PROVIDED TEXT =>
Action Point: Ensure a large pool of competition
and avoid waiver cases, especially on “sole sourcing” basis. However, in many supply markets, it is recognized that there
may be limited sources of supply, which is a risk factor in procurement that necessitates careful supply market analysis that
should be well documented and provided to the CAP/ACP for scrutiny in waiver cases. It may also be possible to change demand
attributes by considering substitute products or services which would meet the same need. In some cases this will unleash
the potential to source from more competitive markets. Search the United Nations Global Marketplace for potential suppliers
and advertise procurement opportunities to allow public scrutiny of requirements. Give opportunities to larger pools of suppliers.
Do thorough background checks on companies and look for suppliers that have different names but the same phone numbers, addresses,
banking information, owners and managers.
e. Unfair
advantage to individual suppliers Information is not disclosed consistently to all potential suppliers during
the solicitation process, or inside information is disclosed to a potential supplier or existing vendor. Permitting personnel
to act alone or undertaking ineffective market research can give rise to unfair advantage.
Action Point:
Document the interactions with suppliers and potential suppliers in presence of more than one individual. Make this a
requirement. Undertake structured and well-documented market research, both at planning and procurement process stages.
Avoidance of entertaining or answering queries from bidders on the phone, unless the question and the responses will also
captured in detail and shared in writing to other bidders.
f.
Circumventing Thresholds This would include the thresholds for undertaking formal solicitations ($30,000)
and for review by procurement review committees (CAP and ACP). These requirements can be left unfulfilled when splitting
orders, inviting LTAs that have no total value, and estimating costs below real costs to bring in low value contracts that
are later adjusted. When extending or amending contracts, determine the contract history and current cumulative contract amount,
and justify why the contract is being extended/amended.
Action Point : Simple reports in
ATLAS allow generation of lists that involve multiple orders from the same vendor. Comparison of ATLAS purchase orders greater
than threshold against CAP or ACP on-line reports for Business Unit.

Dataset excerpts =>
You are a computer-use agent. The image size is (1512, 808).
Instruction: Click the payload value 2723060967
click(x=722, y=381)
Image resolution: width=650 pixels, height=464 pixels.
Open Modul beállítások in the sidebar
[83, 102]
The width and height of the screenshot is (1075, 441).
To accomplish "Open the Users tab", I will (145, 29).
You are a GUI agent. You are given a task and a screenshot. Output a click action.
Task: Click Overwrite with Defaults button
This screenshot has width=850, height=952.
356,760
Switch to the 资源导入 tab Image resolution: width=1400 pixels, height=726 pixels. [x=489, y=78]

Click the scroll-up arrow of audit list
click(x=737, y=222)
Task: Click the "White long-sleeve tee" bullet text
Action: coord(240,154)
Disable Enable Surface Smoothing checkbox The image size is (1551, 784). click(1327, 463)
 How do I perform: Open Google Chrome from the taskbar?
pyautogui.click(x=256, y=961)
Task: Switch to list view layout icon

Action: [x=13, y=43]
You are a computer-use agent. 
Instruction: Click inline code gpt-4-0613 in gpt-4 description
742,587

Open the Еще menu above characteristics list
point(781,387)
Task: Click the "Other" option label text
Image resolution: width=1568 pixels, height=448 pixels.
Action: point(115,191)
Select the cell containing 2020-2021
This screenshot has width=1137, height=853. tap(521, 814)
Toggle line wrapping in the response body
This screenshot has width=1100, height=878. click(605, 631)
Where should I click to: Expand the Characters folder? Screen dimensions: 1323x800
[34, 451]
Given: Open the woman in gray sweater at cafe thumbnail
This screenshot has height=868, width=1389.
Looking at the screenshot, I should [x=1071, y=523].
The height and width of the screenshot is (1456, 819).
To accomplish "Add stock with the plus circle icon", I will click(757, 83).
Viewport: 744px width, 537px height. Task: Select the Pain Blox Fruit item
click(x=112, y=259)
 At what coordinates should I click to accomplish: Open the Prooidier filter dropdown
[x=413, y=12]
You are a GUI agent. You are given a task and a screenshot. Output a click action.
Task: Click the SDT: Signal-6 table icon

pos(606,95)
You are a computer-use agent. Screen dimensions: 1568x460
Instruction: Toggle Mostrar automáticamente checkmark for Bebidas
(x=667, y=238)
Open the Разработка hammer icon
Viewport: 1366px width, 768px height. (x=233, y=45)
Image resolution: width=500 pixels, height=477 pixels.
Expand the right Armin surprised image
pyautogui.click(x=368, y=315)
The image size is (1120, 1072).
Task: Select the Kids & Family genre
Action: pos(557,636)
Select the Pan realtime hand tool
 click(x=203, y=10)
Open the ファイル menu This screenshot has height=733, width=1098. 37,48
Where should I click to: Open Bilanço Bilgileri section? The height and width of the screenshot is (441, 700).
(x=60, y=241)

WHAT YOU WILL DO =>
Rewrite the procurement text starting with "Do thorough background" and going on through "procurement process stages.", substituting "market analysis" for "market research". You will not need the material to complete this work.

TASK SOLUTION =>
Do thorough background checks on companies and look for suppliers that have different names but the same phone numbers, addresses,
banking information, owners and managers.
e. Unfair
advantage to individual suppliers Information is not disclosed consistently to all potential suppliers during
the solicitation process, or inside information is disclosed to a potential supplier or existing vendor. Permitting personnel
to act alone or undertaking ineffective market analysis can give rise to unfair advantage.
Action Point:
Document the interactions with suppliers and potential suppliers in presence of more than one individual. Make this a
requirement. Undertake structured and well-documented market analysis, both at planning and procurement process stages.